On Thursday, European commodity and stock markets struggled to stabilize after some of the biggest economies in the region returned to national lockdowns, triggered by the most drastic global selloff within months. Almost 5% of the value of European stocks was wiped on Wednesday, but a 0.5% to 1% bounce in the Wall Street Futures and hopes of support from the European Central Bank helped in stemming the route. Nonetheless, stocks still remained a bit shaky. There was only a 0.1% improvement in the pan-European STOXX 600. There was a 0.5% increase in the German DAX, but it was on course for a weekly drop of 8% that will be steepest since March, when the initial panic of COVID-19 hit the markets.

Commodities were also affected by the concerns, as oil took a spill of 1.8%, which left it at its lowest price of $38.5 per barrel since June. According to market experts, the significant surge in the coronavirus cases in Europe and also the United States is the reason for the market upheaval in the last few days. Therefore, the W-shaped scenario that can be seen is now the consensus in the market, even though it is usually where economies stabilize. The other main focus of the day was the ECB’s meeting and the economic data. 

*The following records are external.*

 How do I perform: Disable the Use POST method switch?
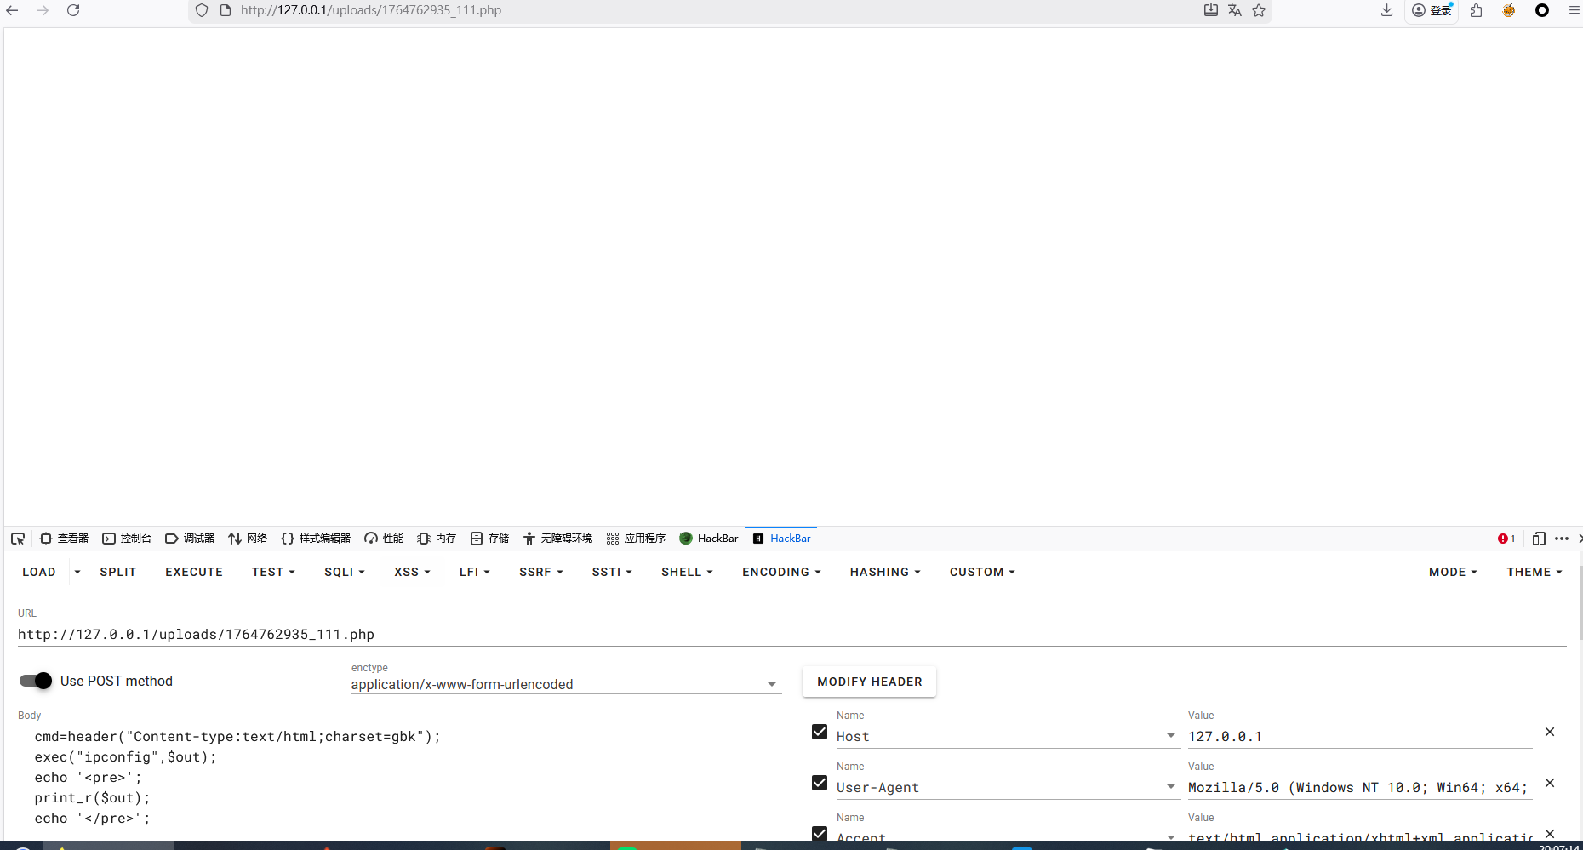tap(36, 681)
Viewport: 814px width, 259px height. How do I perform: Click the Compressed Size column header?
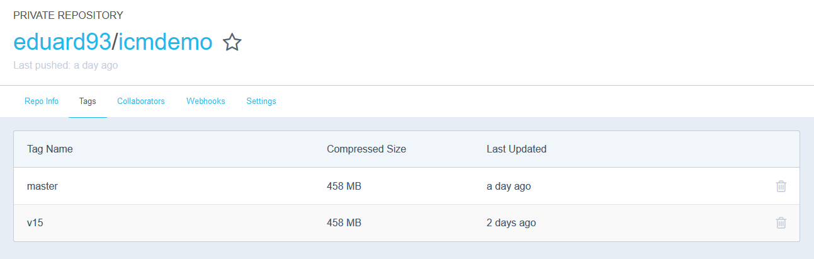366,149
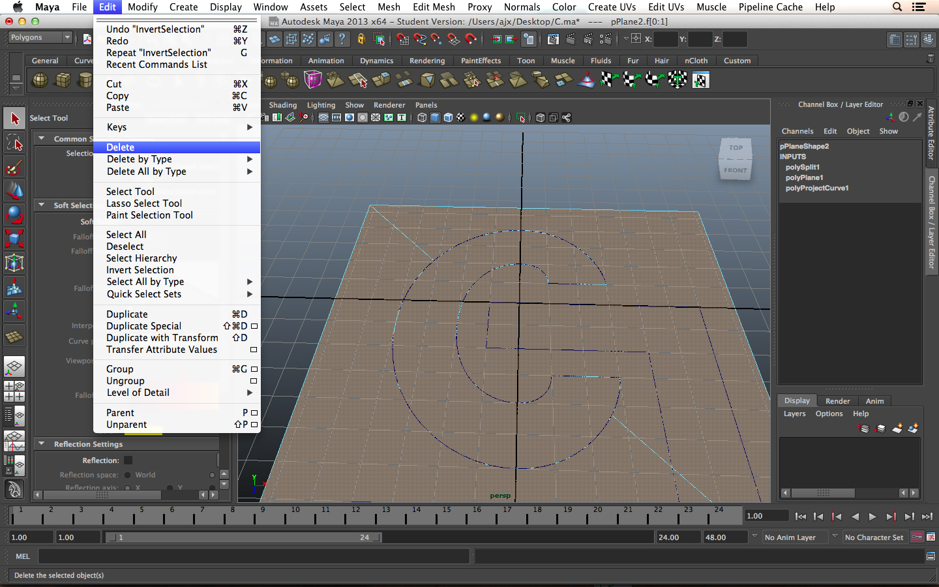939x587 pixels.
Task: Collapse the Reflection Settings section
Action: click(42, 444)
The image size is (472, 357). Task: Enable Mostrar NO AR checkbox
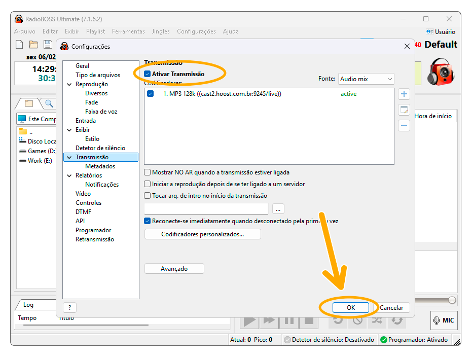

Investors also remained on edge due to the increasing uncertainty of the U.S. election scheduled for Tuesday. As expected, no changes to monetary policies were made overnight by the Bank of Japan, but it did trim its forecasts for reflecting sluggish services spending in the summer. Investors are expecting the ECB to hold off on measures similarly and instead take some action in December, which is probably going to keep the euro under the lid. The currency reached a 10-day low against the U.S. dollar on Wednesday and a hundred-day low against the Japanese yen, before it recovered slightly. 

Considered as the primary safe-haven assets in Europe, the German government bonds still saw a strong demand. Their yields, which are inversely proportional to price, had reached seven-month lows. Analysts said that considering what was happening in Germany and France, the ECB would certainly talk about additional stimulus, even if they don’t deliver it immediately. Yesterday, the global stock markets wiped out $2 trillion in value, with trading volumes on the New York Stock Exchange up by nearly 40% to their highest level after September. 

The Japan-exclusive MSCI index for Asia-Pacific shares declined by 0.6%, as South Korea fell by 1% and Australia declined by 1.6%. Chinese blue chips saw a boost of 0.5%, but there was a 0.3% slump in Japan’s Nikkei. The Asian currencies also experienced a slight bounce against the greenback, which was led by the Chinese yuan. Market experts said that Asia wasn’t really participating in the second and third wave events because they mostly have COVID-19 under control. Therefore, domestic economies are quite reasonable, as the transmission rate in these countries is going down whereas Europe is seeing a massive spike.